Improving KAN with CDF normalization to quantiles
This work addresses data normalization for machine learning practitioners, offering an incremental improvement by adapting a known technique from finance to enhance KAN performance.
The paper tackles the problem of data normalization in machine learning by introducing CDF normalization to quantiles, a method from copula theory, and applies it to Kolmogorov-Arnold Networks (KANs), resulting in improved predictions over Legendre-KAN with just a rescaling switch.

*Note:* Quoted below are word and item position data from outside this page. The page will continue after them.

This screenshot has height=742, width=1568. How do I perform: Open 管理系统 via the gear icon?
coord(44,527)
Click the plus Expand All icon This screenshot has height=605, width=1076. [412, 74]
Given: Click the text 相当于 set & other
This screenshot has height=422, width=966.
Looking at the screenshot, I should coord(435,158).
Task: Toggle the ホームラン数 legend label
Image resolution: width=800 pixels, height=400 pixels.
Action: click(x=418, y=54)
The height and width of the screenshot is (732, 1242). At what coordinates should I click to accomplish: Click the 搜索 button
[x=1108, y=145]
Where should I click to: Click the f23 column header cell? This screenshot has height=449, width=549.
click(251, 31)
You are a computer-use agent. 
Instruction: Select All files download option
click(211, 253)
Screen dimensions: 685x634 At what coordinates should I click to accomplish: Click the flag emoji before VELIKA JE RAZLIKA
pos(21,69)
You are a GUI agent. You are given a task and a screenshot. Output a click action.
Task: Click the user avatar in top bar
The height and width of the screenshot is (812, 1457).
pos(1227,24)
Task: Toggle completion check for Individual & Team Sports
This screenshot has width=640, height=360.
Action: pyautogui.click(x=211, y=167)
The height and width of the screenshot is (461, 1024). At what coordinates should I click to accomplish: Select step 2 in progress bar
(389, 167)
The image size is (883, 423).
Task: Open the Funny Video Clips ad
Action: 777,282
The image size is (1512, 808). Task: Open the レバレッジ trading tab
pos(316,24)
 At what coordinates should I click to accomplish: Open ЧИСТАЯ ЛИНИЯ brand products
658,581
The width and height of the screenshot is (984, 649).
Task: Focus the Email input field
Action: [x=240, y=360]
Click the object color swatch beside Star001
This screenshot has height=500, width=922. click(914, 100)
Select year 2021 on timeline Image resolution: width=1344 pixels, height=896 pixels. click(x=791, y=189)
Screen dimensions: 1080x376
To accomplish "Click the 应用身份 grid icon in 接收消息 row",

Data normalization is crucial in machine learning, usually performed by subtracting the mean and dividing by standard deviation, or by rescaling to a fixed range. In copula theory, popular in finance, there is used normalization to approximately quantiles by transforming x to CDF(x) with estimated CDF (cumulative distribution function) to nearly uniform distribution in [0,1], allowing for simpler representations which are less likely to overfit. It seems nearly unknown in machine learning, therefore, we would like to present some its advantages on example of recently popular Kolmogorov-Arnold Networks (KANs), improving predictions from Legendre-KAN by just switching rescaling to CDF normalization. Additionally, in HCR interpretation, weights of such neurons are mixed moments providing local joint distribution models, allow to propagate also probability distributions, and change propagation direction.